Dataset entries:
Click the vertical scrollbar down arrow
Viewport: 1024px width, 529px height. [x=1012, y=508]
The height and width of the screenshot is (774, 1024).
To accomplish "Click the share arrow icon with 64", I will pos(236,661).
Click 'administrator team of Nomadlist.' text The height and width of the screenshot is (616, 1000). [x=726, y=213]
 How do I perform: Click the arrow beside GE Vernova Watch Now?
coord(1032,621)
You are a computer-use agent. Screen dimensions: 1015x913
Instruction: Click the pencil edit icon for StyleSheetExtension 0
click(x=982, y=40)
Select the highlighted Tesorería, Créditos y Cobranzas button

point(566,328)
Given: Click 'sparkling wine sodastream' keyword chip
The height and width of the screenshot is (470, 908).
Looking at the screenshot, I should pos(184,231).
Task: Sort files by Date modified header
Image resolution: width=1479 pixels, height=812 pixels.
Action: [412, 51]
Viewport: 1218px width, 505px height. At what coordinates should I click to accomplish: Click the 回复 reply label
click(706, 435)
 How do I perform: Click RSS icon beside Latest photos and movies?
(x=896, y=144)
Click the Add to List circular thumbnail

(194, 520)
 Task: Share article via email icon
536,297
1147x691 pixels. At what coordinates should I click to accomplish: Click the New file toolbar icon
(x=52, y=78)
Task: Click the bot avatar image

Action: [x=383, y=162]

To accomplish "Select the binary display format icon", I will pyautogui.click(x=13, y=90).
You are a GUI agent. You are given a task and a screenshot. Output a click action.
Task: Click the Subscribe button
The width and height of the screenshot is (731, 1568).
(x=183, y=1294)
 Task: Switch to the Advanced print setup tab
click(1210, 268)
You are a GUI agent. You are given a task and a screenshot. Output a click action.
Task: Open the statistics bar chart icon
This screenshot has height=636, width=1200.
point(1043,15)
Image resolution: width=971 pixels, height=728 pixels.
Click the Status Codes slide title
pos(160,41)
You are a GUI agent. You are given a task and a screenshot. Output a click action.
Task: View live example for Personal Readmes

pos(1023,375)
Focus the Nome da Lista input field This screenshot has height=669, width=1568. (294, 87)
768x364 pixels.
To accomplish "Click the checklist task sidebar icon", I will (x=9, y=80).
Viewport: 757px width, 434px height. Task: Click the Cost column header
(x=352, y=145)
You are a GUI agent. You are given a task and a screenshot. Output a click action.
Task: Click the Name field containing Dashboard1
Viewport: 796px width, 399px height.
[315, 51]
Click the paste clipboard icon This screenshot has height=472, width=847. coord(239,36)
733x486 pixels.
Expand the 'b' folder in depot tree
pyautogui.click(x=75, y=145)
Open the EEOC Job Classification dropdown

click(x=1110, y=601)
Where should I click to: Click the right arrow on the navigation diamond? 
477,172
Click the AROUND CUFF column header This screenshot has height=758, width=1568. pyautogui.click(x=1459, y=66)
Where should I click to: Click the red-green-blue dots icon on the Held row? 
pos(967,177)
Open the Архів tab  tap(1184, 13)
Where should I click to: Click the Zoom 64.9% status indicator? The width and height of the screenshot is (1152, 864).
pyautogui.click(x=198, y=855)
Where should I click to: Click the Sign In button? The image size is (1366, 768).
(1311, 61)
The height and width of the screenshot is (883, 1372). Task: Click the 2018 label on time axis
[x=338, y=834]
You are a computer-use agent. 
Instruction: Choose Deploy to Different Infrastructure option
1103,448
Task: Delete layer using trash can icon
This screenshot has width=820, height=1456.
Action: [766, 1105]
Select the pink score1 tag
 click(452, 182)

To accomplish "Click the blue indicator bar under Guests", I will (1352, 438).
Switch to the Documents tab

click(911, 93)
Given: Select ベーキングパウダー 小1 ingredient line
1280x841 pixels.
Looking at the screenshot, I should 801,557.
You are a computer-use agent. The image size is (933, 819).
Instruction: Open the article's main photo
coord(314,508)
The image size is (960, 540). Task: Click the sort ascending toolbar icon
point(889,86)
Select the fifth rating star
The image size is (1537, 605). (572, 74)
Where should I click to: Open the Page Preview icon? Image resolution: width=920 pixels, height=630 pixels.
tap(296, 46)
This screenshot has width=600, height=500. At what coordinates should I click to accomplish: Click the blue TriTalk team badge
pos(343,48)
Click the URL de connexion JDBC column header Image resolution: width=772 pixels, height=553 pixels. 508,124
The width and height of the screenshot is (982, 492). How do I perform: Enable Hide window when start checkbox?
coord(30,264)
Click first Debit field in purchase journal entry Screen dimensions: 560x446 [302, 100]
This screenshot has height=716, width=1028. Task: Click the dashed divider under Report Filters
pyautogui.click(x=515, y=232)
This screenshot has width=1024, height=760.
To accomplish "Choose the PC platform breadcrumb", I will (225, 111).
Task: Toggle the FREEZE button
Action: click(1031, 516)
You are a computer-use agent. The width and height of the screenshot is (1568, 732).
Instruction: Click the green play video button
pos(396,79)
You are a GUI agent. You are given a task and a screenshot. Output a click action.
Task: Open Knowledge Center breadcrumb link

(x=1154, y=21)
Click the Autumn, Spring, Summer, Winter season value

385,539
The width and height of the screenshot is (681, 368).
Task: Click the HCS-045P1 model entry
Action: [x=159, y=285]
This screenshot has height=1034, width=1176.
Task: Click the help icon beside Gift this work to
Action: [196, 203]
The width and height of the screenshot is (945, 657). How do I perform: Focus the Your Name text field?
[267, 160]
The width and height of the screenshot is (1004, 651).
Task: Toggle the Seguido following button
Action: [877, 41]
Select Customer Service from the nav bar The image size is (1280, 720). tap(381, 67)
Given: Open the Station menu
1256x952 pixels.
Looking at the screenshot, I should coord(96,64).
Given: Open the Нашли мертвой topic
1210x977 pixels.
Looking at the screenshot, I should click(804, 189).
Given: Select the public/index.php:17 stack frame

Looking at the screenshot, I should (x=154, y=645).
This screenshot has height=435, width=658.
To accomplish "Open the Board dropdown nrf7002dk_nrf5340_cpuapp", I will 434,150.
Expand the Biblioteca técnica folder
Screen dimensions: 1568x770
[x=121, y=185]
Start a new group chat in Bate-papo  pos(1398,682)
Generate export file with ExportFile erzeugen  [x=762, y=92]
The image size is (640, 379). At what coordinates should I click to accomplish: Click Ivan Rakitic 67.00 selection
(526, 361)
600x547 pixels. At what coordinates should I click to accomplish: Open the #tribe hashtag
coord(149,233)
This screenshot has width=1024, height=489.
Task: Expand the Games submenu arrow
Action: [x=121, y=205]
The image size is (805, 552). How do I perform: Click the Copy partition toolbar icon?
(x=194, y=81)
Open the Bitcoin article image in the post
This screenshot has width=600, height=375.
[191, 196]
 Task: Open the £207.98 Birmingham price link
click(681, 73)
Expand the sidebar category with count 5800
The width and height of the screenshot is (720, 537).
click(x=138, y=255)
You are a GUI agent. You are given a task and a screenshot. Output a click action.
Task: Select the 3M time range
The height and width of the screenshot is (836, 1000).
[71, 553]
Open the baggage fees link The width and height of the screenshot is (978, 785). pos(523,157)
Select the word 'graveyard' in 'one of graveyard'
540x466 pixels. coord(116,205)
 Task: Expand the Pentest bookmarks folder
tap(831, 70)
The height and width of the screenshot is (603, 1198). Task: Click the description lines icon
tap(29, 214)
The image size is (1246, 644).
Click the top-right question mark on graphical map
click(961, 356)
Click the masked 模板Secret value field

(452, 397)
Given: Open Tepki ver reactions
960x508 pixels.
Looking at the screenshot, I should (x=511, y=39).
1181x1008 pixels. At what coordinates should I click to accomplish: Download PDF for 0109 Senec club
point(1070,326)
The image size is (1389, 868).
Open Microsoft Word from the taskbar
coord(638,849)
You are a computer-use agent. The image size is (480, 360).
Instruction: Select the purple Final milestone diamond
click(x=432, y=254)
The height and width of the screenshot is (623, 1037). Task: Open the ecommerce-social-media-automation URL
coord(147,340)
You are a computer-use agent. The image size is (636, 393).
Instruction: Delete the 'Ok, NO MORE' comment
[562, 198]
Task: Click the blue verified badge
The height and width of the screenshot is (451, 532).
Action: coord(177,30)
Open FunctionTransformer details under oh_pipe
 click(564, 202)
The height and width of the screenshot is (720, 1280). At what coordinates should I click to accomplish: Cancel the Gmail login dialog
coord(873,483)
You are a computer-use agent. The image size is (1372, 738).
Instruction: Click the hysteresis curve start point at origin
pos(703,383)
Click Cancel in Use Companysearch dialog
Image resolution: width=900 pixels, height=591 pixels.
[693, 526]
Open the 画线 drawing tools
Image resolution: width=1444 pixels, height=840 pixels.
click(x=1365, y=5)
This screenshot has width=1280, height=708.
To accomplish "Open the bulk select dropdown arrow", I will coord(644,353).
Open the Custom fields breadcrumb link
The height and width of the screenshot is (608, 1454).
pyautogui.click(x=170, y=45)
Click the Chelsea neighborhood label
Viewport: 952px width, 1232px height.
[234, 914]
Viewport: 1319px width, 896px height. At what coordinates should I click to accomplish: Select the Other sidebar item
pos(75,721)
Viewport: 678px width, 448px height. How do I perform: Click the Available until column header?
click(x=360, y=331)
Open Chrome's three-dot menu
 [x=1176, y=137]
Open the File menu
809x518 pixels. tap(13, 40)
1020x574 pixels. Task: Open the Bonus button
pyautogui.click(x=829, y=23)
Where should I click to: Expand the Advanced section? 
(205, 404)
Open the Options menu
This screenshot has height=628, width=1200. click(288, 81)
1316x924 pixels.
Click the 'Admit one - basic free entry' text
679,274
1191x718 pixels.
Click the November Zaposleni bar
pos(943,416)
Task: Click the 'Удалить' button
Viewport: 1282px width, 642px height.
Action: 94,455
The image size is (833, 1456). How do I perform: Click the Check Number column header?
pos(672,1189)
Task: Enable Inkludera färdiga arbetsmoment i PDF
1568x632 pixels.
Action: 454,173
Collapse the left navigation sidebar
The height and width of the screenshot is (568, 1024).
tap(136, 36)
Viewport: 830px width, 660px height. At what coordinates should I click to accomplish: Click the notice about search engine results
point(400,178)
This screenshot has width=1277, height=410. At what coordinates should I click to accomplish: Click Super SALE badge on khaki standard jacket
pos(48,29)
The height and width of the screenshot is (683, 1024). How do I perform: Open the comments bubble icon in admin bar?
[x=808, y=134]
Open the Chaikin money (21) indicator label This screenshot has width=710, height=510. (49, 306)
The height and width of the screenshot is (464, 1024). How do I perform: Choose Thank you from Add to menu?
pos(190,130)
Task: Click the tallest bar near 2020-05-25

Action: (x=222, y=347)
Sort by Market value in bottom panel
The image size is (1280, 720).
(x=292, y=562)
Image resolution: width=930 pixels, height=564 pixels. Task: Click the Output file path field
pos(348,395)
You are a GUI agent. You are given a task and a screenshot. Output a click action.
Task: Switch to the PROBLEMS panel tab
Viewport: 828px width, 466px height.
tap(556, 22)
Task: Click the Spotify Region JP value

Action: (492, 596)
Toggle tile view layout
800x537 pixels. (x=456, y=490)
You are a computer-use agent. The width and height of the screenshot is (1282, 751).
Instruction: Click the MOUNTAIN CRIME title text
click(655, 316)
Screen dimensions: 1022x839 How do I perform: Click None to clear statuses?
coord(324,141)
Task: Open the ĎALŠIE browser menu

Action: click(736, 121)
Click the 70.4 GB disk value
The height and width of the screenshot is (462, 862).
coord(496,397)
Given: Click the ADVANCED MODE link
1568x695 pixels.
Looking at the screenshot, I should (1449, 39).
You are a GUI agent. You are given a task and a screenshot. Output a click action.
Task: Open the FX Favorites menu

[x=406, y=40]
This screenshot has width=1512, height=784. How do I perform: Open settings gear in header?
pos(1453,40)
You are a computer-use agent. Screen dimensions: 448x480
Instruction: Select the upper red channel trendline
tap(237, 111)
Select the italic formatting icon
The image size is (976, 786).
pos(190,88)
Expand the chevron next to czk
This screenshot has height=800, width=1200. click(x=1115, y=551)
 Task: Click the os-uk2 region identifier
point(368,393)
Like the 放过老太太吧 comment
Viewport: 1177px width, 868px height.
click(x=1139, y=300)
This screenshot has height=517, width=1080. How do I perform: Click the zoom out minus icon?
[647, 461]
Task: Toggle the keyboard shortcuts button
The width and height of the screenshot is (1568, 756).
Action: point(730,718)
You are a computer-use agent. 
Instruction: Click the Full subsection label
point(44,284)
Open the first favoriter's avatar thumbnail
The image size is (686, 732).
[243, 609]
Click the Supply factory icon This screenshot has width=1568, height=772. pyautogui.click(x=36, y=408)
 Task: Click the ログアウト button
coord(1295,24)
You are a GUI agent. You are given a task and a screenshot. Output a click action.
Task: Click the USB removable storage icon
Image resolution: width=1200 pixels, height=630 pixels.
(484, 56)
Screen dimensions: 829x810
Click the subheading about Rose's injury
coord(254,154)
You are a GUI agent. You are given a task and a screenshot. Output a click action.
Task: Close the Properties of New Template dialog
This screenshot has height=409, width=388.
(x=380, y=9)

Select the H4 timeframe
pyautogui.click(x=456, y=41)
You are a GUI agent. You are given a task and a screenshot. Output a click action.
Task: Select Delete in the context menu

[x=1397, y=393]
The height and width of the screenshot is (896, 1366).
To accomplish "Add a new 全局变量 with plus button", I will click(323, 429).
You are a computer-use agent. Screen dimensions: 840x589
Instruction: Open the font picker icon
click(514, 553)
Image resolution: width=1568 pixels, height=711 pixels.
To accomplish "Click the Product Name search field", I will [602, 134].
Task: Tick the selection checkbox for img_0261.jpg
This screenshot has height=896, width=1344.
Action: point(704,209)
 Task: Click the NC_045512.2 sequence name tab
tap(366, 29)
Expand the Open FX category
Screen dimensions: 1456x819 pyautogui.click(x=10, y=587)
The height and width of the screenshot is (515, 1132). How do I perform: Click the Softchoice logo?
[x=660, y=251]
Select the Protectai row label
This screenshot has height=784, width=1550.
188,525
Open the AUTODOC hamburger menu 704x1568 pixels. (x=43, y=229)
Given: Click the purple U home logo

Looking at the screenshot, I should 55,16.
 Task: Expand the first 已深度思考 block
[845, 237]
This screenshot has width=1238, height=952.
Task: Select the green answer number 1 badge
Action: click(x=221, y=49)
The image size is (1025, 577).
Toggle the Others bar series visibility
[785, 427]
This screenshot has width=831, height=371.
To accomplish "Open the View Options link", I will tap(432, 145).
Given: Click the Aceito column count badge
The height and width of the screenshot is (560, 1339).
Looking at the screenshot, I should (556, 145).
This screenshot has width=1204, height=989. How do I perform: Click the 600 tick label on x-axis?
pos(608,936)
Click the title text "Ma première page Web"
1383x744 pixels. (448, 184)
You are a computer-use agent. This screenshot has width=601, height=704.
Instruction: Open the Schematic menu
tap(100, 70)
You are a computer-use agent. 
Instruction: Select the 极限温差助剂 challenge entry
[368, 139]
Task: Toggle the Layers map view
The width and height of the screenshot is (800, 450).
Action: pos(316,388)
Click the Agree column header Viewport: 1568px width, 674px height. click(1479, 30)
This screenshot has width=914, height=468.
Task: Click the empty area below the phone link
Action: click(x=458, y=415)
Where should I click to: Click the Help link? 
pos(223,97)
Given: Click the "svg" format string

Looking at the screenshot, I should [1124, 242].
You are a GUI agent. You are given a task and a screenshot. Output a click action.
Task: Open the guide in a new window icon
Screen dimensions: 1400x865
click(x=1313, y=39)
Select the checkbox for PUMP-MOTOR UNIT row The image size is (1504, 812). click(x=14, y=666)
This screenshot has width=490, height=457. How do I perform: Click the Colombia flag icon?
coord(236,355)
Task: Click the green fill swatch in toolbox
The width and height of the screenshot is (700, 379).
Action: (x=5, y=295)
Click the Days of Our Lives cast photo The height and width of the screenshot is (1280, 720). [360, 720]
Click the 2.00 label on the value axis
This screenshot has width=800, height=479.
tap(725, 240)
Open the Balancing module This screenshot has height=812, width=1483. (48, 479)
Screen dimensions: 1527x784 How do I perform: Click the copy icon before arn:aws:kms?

Exercise directions: Each line from the top of the records down to the one with "Task: Sort files by Date modified header" must be retyped exactly; include both ends and nothing else.

Task result:
Click the vertical scrollbar down arrow
Viewport: 1024px width, 529px height. [x=1012, y=508]
The height and width of the screenshot is (774, 1024).
To accomplish "Click the share arrow icon with 64", I will pos(236,661).
Click 'administrator team of Nomadlist.' text The height and width of the screenshot is (616, 1000). [x=726, y=213]
 How do I perform: Click the arrow beside GE Vernova Watch Now?
coord(1032,621)
You are a computer-use agent. Screen dimensions: 1015x913
Instruction: Click the pencil edit icon for StyleSheetExtension 0
click(x=982, y=40)
Select the highlighted Tesorería, Créditos y Cobranzas button

point(566,328)
Given: Click 'sparkling wine sodastream' keyword chip
The height and width of the screenshot is (470, 908).
Looking at the screenshot, I should pos(184,231).
Task: Sort files by Date modified header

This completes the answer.